I’d heard of it before, but I’d never been.
“Lone Pine’s in California, right?” I asked.
Cora nodded. “It’s a five-hour drive from here, which makes it easy for my parents to visit. Well, it was easy before my dad became ill.”
She went silent, and I waited, remembering how she’d hesitated when mentioning her father’s illness at my office.
I didn’t want to push.
“My dad’s in the hospital,” she said. “He … ahh, he has late-stage pancreatic cancer. I guess he’s known for several months, but my parents didn’t know how to tell me. Doctor thinks he has three, maybe four months to live, at most. Anyway, let’s talk about something else, okay?”
“Okay, sure.”
I thought about the best way to segue away from the topic of her father, and I uttered the first thing that came to mind.
“How did you meet your roommate, Lelah?” I asked.
“At a self-defense class. She was the instructor. She’s one of the toughest women I’ve ever met. I’ve learned so much from her.” Cora pushed up from the bed and walked over to her nightstand, where she removed a key, which was dangling from a rainbow-colored wrist coil. “This was my key to the cabin. It was the … uhh … key I had the night I … you know, the key I had with me that night. It’s been buried in this drawer of junk ever since.”
She handed it to me, and I slid the key into my handbag.
“Do your parents know I’m planning to go to the cabin to have a look around?” I asked.
“Yes, and they’re fine with it. They have too much on their minds to be bothered with anything other than what my father’s going through right now. I was passing by their bedroom the other day, and I overheard my father telling my mother his one wish before he passes away is for this case to be solved. It’s one of the main reasons I decided to hire you.”
“I will do everything I can to make that happen.”
“I have to say, when I left your office this morning, I felt different, like a weight had been lifted. For the first time, I found myself thinking about what it would be like to move past the guilt I’ve carried from that horrible night. I can imagine myself living a normal life.”
The guilt I’ve carried—a phrase I found interesting.
Cora had expressed guilt earlier over being the lone survivor of the attacks that night. But was there something more, an additional feeling of guilt she had not revealed to me yet?
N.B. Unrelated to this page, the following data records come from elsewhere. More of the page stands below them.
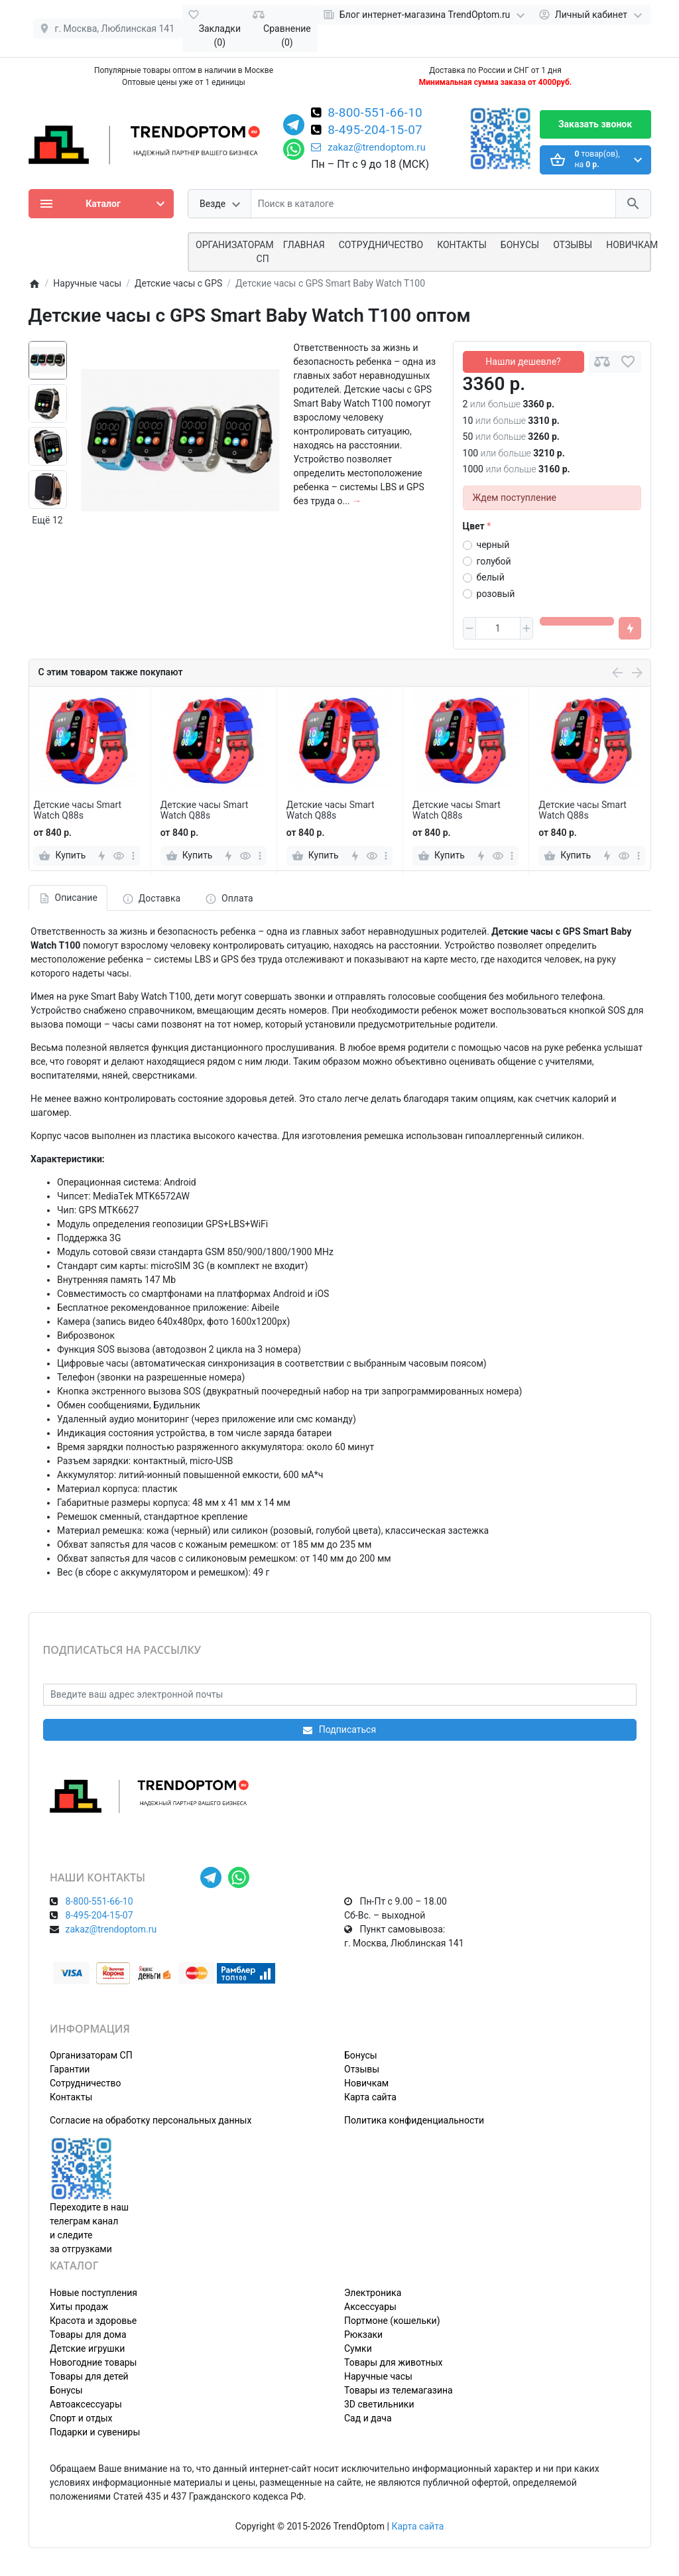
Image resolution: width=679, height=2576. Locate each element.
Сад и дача (368, 2418)
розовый (496, 593)
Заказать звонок (595, 124)
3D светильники (379, 2404)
“Before I take off, I thought I’d ask if there’s anything else you’ve thought of that I might need to know,” I said. “If there is, now is the time.”
Cora walked over to a small bookcase near the closet and removed her high school yearbook from the bottom shelf.
“Have you had a chance to look at it yet?” I asked.
“I’ve started. What I’ve seen so far has brought back a lot of memories I’ve forgotten about. I know you asked me to look at my classmates to see who you should talk to, but I’m not sure I can get through it.”
“Is there anything in particular that you found triggering or want to talk about?”
Cora sat down on the bed, flipping through several pages of the yearbook. She stopped, pointing at a photo of a teen boy. In the photo, he was in a classroom, stirring a pot of soup.
“This is Xander Thornton,” Cora said. “We were in culinary class together.”
I leaned in to get a closer look. What struck me first was the sheer size of the kid. Xander wasn’t just big—he was professional-football player big, which set my mind ablaze. He would have had no problem wielding a bat—or any other object for that matter.
“Xander’s a big guy,” I said.
“No one in our school came anywhere close to his size.”